A diretora e principal acionista do grupo editorial Clarín, Ernestina Herrera de Noble, foi detida ontem, acusada pelo delito de "falsificação de documento público". A empresária foi denunciada pela organização de direitos humanos Avós da Praça de Maio, por causa de supostas "irregularidades" nos documentos de adoção de seus filhos Felipe e Marcela Noble. As Avós da Praça de Maio trabalham no sentido de encontrar os filhos dos desaparecidos políticos da ditadura de 1976 que foram adotados por outras famílias após o desaparecimento de seus pais. Alguns nasceram na prisão e foram diretamente levados por oficiais militares, outros foram detidos junto com seus pais e adotados por terceiros, sempre pessoas indicadas pelos militares.O jornal Clarín classificou a detenção de sua diretora como "arbitrária e ilegal" porque Hernestina de Noble "nunca foi convocada pela Justiça para prestar depoimento". O assunto é primeira capa em todos os jornais argentinos, sendo que o Clarín dedicou três páginas para defender sua diretora que "sempre esteve ajudando a Justiça na causa de busca dos filhos dos desaparecidos".A pena para o citado delito varia de três a oito anos de prisão.

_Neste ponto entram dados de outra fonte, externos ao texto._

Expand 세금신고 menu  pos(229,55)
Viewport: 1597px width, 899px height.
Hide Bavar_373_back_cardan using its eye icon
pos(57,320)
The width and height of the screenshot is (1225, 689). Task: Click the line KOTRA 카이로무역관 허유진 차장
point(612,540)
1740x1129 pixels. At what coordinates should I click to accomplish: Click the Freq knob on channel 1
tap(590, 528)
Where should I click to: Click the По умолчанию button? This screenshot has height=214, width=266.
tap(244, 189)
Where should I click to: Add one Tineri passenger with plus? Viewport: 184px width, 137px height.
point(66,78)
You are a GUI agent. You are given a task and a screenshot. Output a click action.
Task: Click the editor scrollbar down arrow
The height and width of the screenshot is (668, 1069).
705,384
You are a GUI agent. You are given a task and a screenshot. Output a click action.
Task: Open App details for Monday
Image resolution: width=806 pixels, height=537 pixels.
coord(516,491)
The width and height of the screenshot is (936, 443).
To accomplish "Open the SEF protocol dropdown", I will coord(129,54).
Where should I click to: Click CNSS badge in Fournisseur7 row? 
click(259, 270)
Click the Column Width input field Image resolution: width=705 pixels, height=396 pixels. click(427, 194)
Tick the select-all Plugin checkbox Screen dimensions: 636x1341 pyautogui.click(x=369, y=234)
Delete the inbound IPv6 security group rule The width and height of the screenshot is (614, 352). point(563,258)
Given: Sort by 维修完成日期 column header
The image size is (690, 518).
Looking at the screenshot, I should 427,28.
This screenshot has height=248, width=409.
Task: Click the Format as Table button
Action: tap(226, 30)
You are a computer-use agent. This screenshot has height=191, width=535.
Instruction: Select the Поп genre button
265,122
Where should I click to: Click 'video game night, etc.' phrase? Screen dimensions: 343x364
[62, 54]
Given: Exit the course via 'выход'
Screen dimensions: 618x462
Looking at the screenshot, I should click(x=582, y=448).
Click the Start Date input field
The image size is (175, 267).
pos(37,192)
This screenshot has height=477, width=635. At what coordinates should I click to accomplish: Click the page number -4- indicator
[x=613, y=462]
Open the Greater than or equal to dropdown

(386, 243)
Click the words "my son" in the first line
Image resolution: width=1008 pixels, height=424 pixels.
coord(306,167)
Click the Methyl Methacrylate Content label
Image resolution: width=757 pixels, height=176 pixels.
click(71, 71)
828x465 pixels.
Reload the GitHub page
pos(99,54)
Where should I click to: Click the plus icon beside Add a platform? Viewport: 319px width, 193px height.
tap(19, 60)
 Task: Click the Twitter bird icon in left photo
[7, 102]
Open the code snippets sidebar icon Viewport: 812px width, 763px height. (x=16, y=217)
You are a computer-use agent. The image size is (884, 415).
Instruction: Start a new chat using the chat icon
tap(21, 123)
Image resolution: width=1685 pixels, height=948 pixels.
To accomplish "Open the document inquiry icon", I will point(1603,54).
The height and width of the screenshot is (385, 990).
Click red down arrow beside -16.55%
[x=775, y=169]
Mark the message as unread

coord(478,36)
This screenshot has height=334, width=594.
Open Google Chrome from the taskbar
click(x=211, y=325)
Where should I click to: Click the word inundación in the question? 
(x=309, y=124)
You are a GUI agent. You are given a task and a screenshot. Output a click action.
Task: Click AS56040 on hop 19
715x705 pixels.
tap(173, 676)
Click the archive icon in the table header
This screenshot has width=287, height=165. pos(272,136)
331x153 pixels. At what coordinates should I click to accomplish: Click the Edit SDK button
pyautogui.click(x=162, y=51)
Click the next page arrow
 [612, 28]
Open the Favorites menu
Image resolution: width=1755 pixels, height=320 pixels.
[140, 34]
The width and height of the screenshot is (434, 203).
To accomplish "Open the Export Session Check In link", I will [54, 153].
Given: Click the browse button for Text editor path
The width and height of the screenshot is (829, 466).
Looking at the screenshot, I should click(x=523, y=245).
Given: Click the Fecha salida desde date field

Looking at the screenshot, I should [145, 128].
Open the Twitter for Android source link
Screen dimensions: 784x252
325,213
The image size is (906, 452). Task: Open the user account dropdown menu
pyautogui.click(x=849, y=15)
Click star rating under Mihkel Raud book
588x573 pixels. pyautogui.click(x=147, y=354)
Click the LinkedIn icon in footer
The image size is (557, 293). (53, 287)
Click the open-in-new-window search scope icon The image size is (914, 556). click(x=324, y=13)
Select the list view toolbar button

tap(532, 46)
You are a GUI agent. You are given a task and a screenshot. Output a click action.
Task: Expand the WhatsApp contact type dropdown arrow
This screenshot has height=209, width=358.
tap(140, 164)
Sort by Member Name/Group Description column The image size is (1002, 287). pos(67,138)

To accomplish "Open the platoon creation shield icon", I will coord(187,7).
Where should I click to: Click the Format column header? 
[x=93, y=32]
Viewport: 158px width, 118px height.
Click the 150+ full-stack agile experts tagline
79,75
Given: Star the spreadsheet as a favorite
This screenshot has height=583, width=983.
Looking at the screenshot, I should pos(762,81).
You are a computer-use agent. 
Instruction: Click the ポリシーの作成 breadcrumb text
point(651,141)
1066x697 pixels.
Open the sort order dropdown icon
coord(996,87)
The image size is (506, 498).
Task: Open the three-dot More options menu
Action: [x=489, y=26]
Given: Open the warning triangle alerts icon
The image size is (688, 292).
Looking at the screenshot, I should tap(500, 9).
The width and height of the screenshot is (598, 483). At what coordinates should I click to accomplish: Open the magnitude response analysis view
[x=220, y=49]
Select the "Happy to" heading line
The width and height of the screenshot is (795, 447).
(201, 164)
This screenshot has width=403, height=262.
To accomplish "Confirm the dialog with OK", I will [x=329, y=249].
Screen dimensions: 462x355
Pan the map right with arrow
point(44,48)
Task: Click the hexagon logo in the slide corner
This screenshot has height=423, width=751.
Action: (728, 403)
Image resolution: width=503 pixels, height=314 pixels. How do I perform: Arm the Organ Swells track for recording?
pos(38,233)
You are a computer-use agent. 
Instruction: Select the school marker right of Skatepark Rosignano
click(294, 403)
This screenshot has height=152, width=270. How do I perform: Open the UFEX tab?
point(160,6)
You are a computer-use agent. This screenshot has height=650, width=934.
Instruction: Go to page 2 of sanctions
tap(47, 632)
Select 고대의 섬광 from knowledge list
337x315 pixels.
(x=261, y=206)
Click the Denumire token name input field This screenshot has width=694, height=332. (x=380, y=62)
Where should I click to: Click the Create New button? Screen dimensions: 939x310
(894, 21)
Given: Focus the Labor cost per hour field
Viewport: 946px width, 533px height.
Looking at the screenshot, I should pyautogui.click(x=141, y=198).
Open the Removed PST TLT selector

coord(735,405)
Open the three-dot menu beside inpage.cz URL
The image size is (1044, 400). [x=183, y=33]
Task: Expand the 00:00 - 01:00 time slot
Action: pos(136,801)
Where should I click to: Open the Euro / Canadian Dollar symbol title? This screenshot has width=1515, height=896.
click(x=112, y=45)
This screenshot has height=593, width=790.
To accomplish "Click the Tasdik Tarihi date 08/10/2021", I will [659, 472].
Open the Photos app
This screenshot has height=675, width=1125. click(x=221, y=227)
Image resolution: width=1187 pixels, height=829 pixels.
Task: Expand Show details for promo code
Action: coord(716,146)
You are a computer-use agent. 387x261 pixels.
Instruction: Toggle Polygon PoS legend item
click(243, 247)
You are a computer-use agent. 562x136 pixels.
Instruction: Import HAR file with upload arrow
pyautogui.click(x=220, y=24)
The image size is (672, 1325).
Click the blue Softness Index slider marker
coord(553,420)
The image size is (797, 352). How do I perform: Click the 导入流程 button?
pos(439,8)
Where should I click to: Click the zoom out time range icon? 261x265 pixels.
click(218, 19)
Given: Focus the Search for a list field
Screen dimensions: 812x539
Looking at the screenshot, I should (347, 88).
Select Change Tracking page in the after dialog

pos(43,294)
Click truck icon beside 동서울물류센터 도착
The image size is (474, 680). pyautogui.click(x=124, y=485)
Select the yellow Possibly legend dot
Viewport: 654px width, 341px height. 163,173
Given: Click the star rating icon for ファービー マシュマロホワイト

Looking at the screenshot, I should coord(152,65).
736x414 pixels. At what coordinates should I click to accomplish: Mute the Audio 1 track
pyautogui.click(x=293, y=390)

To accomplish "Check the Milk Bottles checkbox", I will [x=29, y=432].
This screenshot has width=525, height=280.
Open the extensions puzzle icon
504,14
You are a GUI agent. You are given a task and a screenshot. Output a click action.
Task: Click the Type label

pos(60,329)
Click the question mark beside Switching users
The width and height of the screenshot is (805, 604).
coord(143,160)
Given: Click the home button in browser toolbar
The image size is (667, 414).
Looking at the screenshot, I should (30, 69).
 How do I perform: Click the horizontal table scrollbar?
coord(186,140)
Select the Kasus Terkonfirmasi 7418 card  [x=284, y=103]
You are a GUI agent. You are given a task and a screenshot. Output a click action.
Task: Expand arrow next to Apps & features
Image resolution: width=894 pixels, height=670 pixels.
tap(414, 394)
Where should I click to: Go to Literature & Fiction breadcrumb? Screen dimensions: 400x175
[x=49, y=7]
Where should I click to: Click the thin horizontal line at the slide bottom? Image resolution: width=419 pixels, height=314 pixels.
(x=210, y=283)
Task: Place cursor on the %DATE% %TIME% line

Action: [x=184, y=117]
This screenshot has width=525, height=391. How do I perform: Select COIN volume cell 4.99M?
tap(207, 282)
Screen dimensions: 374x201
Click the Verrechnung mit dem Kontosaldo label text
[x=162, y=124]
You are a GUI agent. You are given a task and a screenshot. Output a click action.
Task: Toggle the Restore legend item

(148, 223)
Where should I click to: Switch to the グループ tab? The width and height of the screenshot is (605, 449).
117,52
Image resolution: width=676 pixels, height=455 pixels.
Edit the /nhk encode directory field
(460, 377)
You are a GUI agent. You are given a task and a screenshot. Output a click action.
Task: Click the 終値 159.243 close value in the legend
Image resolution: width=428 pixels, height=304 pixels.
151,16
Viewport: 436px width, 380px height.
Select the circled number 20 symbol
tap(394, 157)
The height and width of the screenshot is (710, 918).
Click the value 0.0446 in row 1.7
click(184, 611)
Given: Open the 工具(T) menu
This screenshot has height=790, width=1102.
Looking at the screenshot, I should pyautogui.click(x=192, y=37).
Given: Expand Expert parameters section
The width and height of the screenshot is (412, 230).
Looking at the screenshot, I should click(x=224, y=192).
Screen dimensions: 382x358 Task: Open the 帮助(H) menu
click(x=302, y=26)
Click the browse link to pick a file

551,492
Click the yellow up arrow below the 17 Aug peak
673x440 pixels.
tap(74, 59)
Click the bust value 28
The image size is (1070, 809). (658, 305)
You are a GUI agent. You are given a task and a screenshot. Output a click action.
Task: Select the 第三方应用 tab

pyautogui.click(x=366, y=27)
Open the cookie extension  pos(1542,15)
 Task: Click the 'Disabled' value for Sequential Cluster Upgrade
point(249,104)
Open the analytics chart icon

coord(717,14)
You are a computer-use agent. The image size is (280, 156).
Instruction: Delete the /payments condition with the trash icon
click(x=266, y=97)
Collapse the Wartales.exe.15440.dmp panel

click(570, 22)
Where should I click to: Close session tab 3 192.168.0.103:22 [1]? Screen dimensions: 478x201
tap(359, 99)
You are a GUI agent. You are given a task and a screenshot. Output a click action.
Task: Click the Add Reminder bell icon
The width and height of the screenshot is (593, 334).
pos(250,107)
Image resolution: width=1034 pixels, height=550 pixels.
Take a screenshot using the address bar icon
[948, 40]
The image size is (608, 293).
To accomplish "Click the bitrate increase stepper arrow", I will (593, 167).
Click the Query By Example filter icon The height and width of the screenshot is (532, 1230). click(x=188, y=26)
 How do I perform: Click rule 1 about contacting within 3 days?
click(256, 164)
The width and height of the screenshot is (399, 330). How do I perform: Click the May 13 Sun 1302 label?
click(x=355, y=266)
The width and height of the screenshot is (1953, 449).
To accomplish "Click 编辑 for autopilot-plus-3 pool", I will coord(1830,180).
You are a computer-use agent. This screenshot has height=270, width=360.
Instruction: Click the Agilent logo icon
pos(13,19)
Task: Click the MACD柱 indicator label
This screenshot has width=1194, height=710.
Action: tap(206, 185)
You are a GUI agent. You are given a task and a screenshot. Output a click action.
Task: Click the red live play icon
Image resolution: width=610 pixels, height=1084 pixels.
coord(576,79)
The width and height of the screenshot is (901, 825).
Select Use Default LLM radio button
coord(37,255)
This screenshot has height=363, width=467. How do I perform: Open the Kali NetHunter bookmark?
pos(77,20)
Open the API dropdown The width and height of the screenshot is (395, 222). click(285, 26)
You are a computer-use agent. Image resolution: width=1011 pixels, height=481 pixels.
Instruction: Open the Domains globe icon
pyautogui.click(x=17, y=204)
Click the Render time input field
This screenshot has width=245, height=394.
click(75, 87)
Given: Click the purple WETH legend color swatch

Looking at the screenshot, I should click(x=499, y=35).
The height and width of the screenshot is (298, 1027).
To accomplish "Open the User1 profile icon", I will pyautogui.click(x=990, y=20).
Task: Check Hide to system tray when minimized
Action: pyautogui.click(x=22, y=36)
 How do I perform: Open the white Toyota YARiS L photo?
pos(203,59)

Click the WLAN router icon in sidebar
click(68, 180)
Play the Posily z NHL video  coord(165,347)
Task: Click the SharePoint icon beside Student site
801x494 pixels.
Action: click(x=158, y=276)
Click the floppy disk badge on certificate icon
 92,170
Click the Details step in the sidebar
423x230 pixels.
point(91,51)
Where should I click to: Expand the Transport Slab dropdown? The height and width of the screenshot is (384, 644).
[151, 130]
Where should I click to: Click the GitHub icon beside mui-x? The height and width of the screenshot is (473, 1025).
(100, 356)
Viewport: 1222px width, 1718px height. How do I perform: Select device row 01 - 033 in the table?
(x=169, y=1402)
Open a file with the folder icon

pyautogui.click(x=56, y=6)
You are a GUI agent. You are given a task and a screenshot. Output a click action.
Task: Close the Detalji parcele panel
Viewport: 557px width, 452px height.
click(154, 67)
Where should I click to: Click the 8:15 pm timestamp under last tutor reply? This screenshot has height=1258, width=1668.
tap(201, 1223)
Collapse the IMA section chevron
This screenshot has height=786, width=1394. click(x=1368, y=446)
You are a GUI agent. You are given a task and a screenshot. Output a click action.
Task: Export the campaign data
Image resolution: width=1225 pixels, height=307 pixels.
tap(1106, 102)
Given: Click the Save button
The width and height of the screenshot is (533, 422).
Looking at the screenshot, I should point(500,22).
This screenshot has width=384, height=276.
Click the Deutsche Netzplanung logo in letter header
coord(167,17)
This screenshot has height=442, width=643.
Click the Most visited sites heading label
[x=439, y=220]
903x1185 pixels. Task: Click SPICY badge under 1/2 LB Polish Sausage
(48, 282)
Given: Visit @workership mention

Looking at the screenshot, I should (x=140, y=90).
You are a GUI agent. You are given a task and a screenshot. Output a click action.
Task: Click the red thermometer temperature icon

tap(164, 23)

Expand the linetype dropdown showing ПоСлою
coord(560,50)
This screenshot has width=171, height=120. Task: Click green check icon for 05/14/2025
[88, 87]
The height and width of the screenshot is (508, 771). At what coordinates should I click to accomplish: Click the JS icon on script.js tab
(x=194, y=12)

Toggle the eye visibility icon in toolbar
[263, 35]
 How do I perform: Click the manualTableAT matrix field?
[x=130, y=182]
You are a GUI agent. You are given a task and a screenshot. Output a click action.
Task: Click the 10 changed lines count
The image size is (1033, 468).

A causa que levou a dona do Clarín à prisão foi iniciada em 1995 pela denúncia de Ana Elisa Feldmann de Jaján, que questionou a veracidade das certidões de nascimento de Marcela e Felipe Noble Herrera, filhos adotivos de Ernestina de Noble Herrera.A denúncia foi acompanhada pelas Avós da Praça de Maio que suspeitam que estes filhos adotivos poderiam ser um dos casos de adoção de filhos de desaparecidos durante a ditadura. Duas outras causas neste sentido já tinham sido rejeitadas pela Justiça por falta de "elementos básicos e essenciais para sustentar o processo".